Osteoporosis: Epidemiology, Diagnosis, and Treatment

Mohammad Masud Iqbal, MD, MPH, MSPH, Department of Epidemiology and International Health, School of Public Health, University of Alabama at Birmingham.

South Med J. 2000;93(1) 

In This Article

Epidemiology

As the average age of the world's population shifts upward, the incidence and prevalence of osteoporosis and its economic burden on society will increase further. Surveys based on data from developed countries show that the number of individuals aged 45 years and older increased from about 155 million in 1960 to 206 million in 1980. This number can be expected to rise to 257 million by the year 2000.[1] This trend is true not only for industrialized countries, but also in the developing countries. The world population of women older than 45 is therefore set to more than double in this time. More than 200 million women worldwide have osteoporosis. Estimates indicate that the number of osteoporotic hip fractures occurring in the world each year will rise from 1.66 million to 6.26 million by the year 2050, thereby implying an urgent need for preventive strategies.[2]

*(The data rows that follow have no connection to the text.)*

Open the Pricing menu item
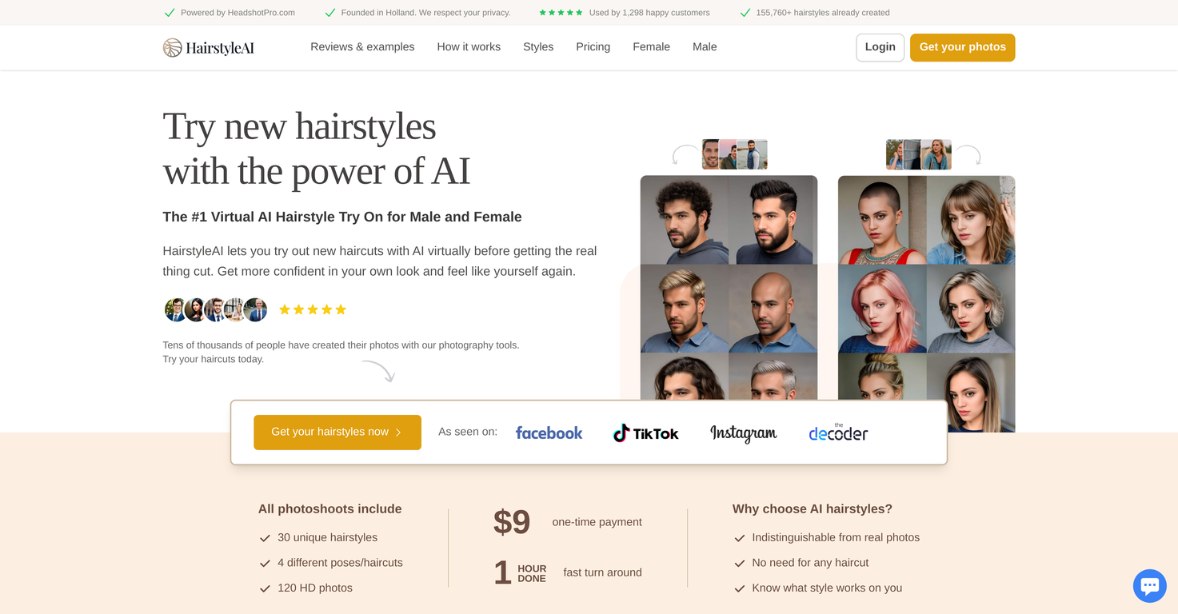tap(593, 47)
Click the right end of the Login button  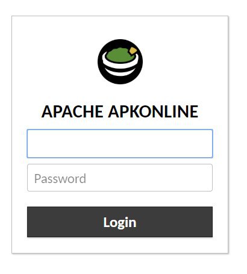pos(205,222)
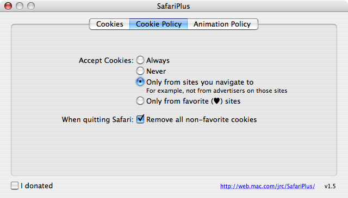The height and width of the screenshot is (198, 348).
Task: Open the web.mac.com SafariPlus link
Action: [268, 186]
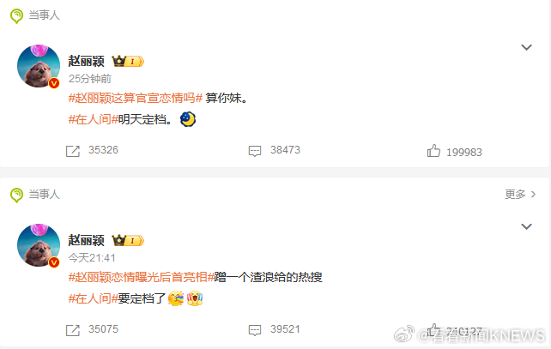Click the green 当事人 icon at top
The width and height of the screenshot is (551, 349).
tap(16, 16)
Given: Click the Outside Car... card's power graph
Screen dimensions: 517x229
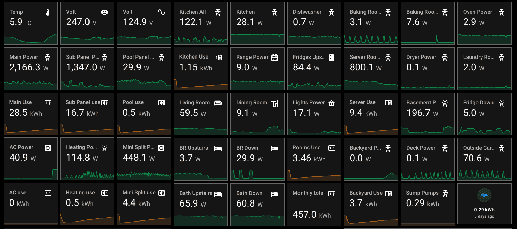Looking at the screenshot, I should click(484, 174).
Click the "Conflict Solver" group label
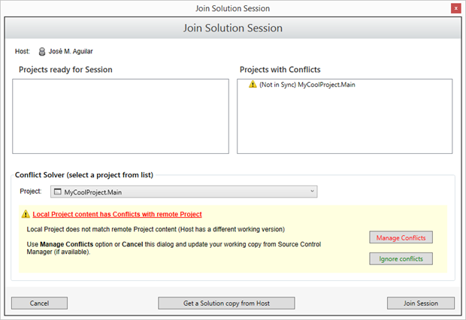This screenshot has width=466, height=320. [x=84, y=175]
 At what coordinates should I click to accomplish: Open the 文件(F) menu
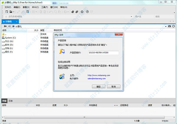pos(8,7)
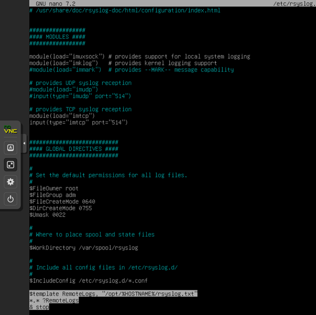Click the GNU nano 7.2 title text
Viewport: 316px width, 315px height.
point(55,4)
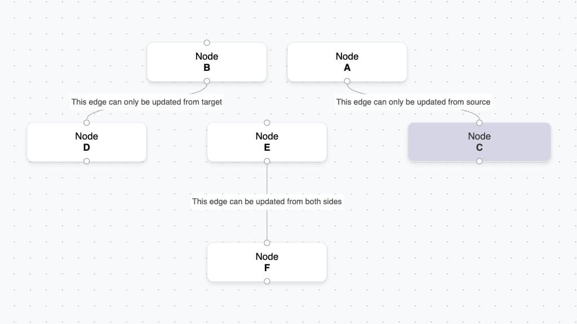Select Node B
577x324 pixels.
tap(207, 62)
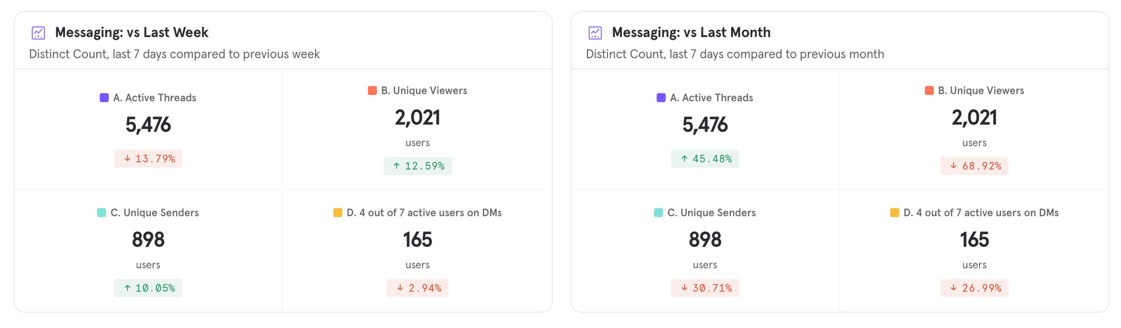The image size is (1121, 328).
Task: Open the Messaging: vs Last Week report title
Action: pos(132,32)
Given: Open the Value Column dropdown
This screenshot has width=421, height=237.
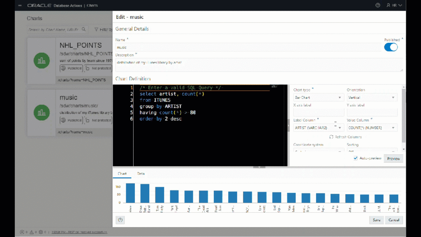Looking at the screenshot, I should [372, 128].
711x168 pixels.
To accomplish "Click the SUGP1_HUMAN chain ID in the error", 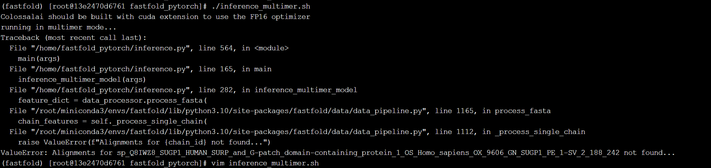I will point(368,153).
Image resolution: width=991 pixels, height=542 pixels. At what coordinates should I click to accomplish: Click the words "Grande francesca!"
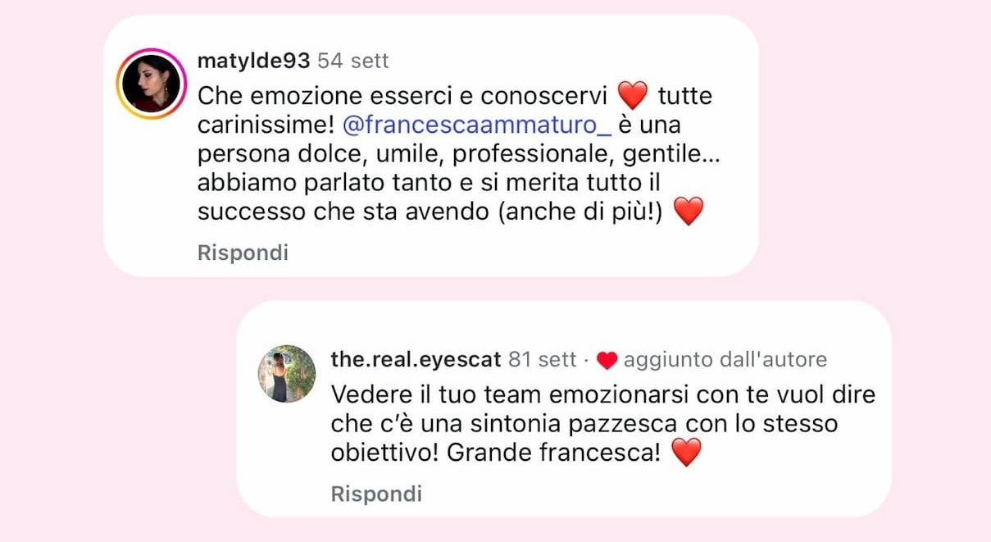click(x=553, y=453)
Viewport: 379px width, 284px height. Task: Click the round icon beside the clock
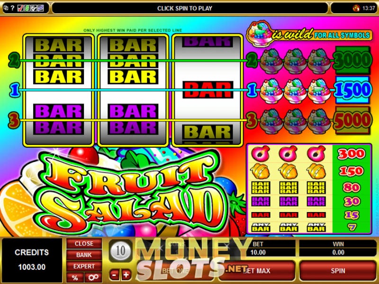click(356, 9)
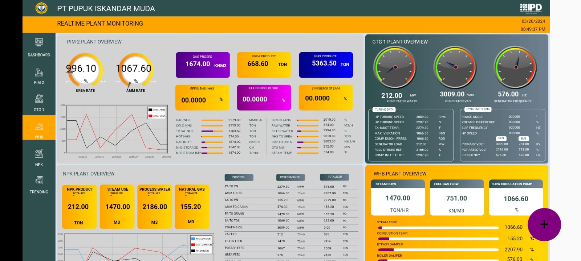Click the Pupuk Iskandar Muda logo
581x261 pixels.
pyautogui.click(x=41, y=8)
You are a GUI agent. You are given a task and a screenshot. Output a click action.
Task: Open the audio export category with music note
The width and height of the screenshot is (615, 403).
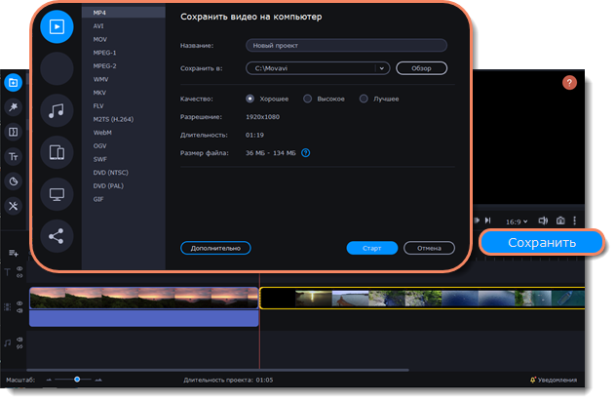(57, 110)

In the United States, osteoporosis is a major public health threat for 24 million Americans,[3] 80% of whom are women. Ten million individuals already have osteoporosis, and 14 million more have low bone mass, placing them at increased risk for this disease. Osteoporosis is responsible for more than 1.5 million fractures annually, among them more than half a million vertebral fractures, 300,000 hip fractures, 200,000 wrist fractures, and 300,000 fractures of other sites. Approximately 37,500 people die each year after complications related to osteoporotic fracture. Osteoporosis also caused more than 44 million patient-days in nursing homes and an estimated $13.8 billion in annual health care expenditures in 1995.[4,5] The direct medical costs associated with hip fractures among men and women have been estimated to be between $5.4 billion and $7.4 billion.[4] Costs will escalate as the proportion of elderly in the population increases; costs of hip fractures are projected to reach $62 billion in the United States by the year 2020.[4] According to one projection, demographic changes alone could lead to an increase in the number of hip fractures annually to 840,000 by the year 2040.[4]

In the United States, roughly 1 in 4 women more than age 50 has osteoporosis. The overall prevalence of osteoporotic fractures rises dramatically in menopausal women. Bone loss is more abrupt for the first decade after the onset of menopause, followed by more gradual loss thereafter.[6] With increasing age, fracture incidence increases. The frequency of hip fractures increases exponentially with age, particularly after age 70, and is more commonly seen in white women.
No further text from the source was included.